Imagine if David Cameron actually meant it. Imagine if he really did follow through with his implied threat to campaign for Brexit in the absence of better terms from Brussels. You can picture the televised address. An oak-panelled background with a large union flag hanging sedately in the corner, the PM with that furrowed house-captain expression he sometimes does. The script pretty much writes itself.
‘All of you know how hard I tried to secure a new deal. I was often criticised for being too conciliatory, but it was my duty to do whatever was in my power to reform the EU. I have to tell you today that the Brussels institutions are not interested in — are perhaps not capable of — the reforms that I believe the British people want.

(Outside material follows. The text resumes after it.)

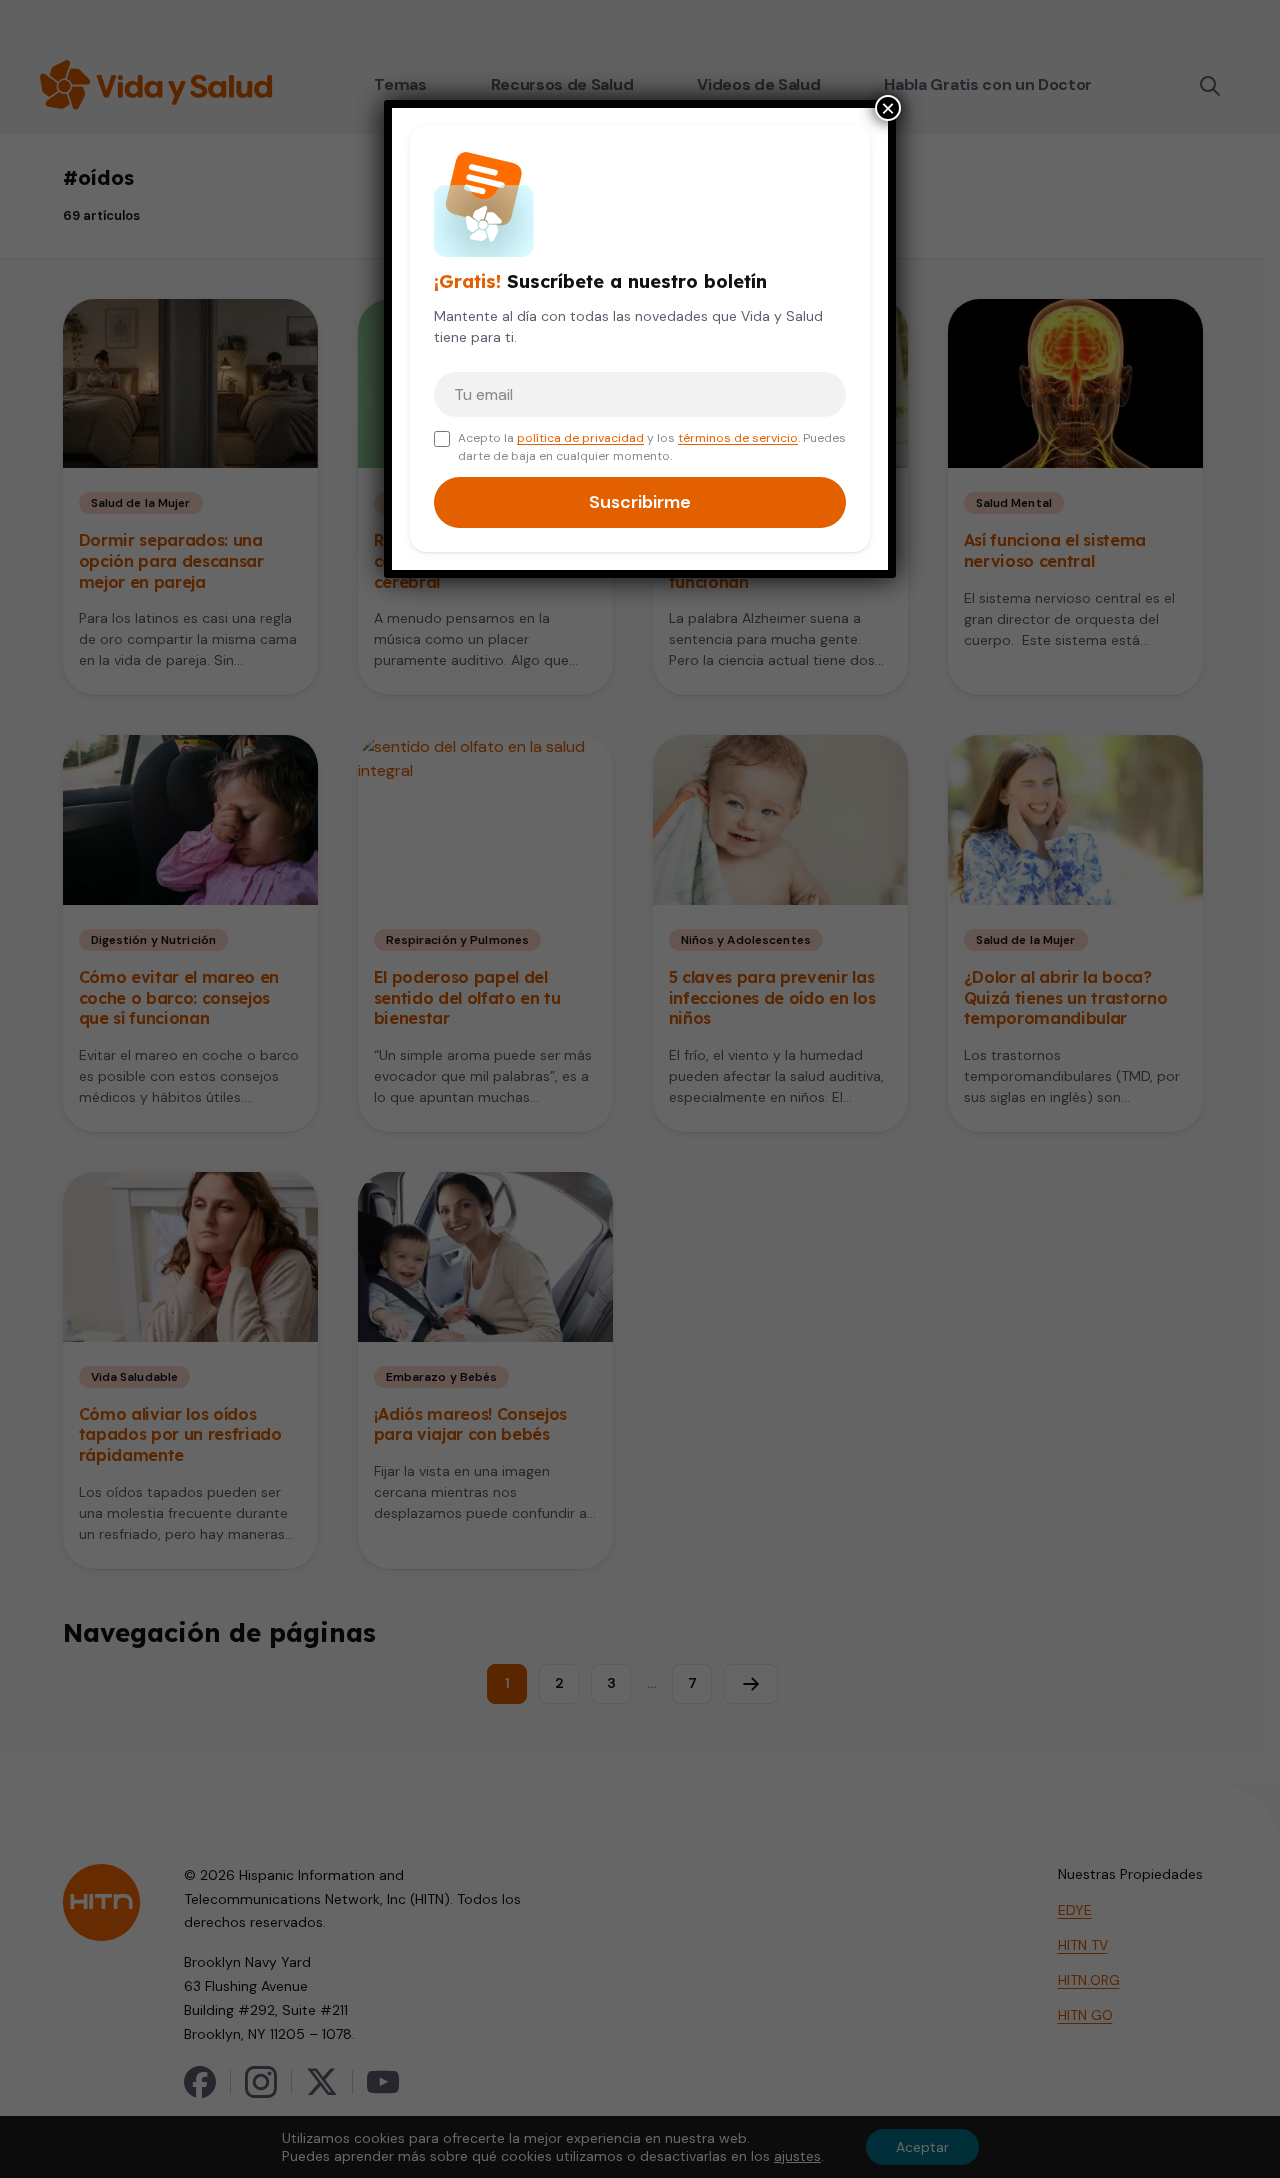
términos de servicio (738, 438)
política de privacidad (580, 438)
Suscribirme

I am therefore seeking a different relationship with the EU, one based on free trade rather than political union.
‘We remain committed to the free circulation of goods, services and capital in Europe. Like Switzerland, we shall continue to participate fully in the European market. But we shall now be free to sign bilateral trade accords with faster-growing nations on more distant continents. We shall control our domestic affairs: taxation, employment law, social policy, defence, farming, fishing, immigration. And our statutes will, for the first time since 1972, have primacy on our -territory.
‘It will be for the British people to decide whether to remain in the EU or whether to pursue this global vision. I intend, if re–elected in May, to campaign in a referendum for independence, to negotiate an amicable separation from the EU, and to recover the maritime and mercantile vocation that our fathers took for granted.’
A landslide election victory would surely follow. If even so moderate a politician as David Cameron felt that EU membership could no longer be tolerated, the country would rally to his cause.
Almost no one expects it to happen, though.